WASHINGTON -- Consider this hypothetical:
It's a bright, sunny day and you're alone in your spanking new self-driving vehicle. You're sitting back, enjoying the view, moving along at the 45 mph speed limit.
As you approach a rise in the road, heading south, a school bus appears, driving north, driven by a human, and it veers sharply toward you. There is no time to stop safely, and no time for you to take control of the car.
Does the car:
–– Swerve sharply into the trees, possibly killing you but possibly saving the bus and its occupants?
–– Perform a sharp evasive maneuver around the bus and into the oncoming lane, possibly saving you, but sending the bus and its driver swerving into the trees, killing her and some of the children on board?

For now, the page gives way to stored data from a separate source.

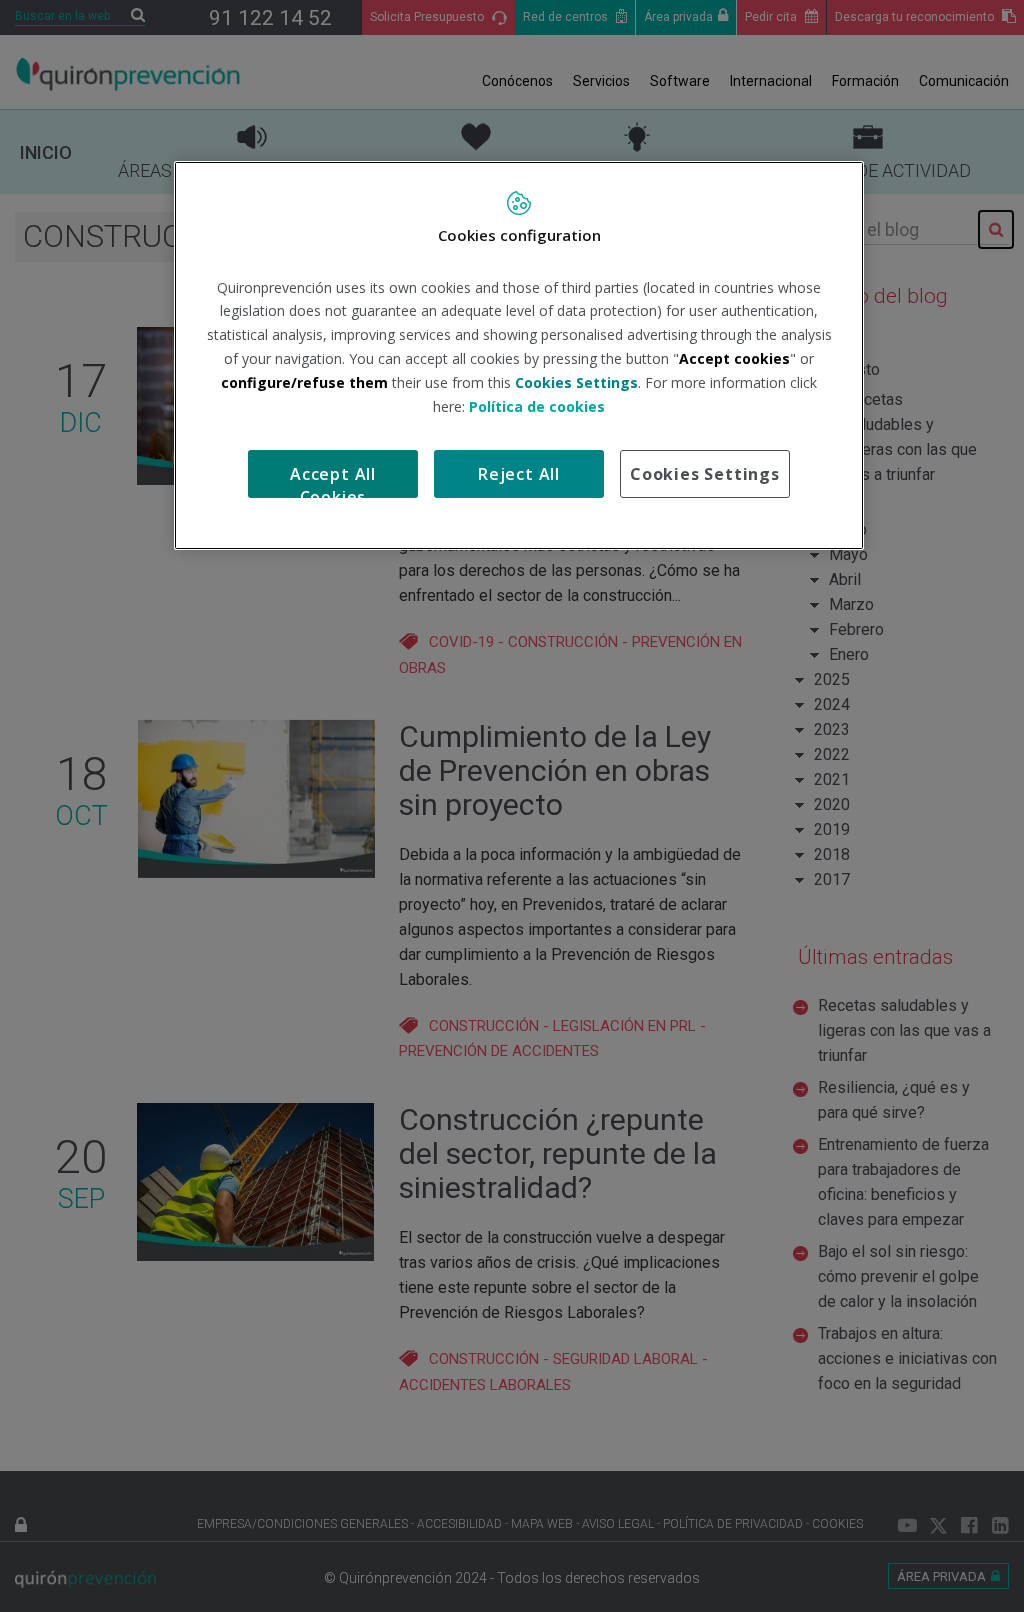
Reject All (519, 474)
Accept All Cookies (333, 480)
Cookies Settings (705, 474)
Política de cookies (537, 406)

–– Hit the bus, possibly killing you as well as the driver and kids on the bus?
In everyday driving, such no-win choices may be exceedingly rare but, when they happen, what should a self-driving car – programmed in advance -- do? Or in any situation -- even a less dire one -- where a moral snap judgment must be made?
It's not just a theoretical question anymore, with predictions that in a few years, tens of thousands of semi-autonomous vehicles may be on the roads. Investment in the field totals about $80 billion. Companies like Google-affiliated Waymo are working feverishly on them, mobility companies like Uber and Tesla are racing to beat them. Detroit's automakers are placing a big bet on them.
There's every reason for excitement: Self-driving vehicles will ease commutes, returning lost time to workers; enhance mobility for seniors and those with physical challenges; and sharply reduce the number of deaths on U.S. highways each year, now about 35,000.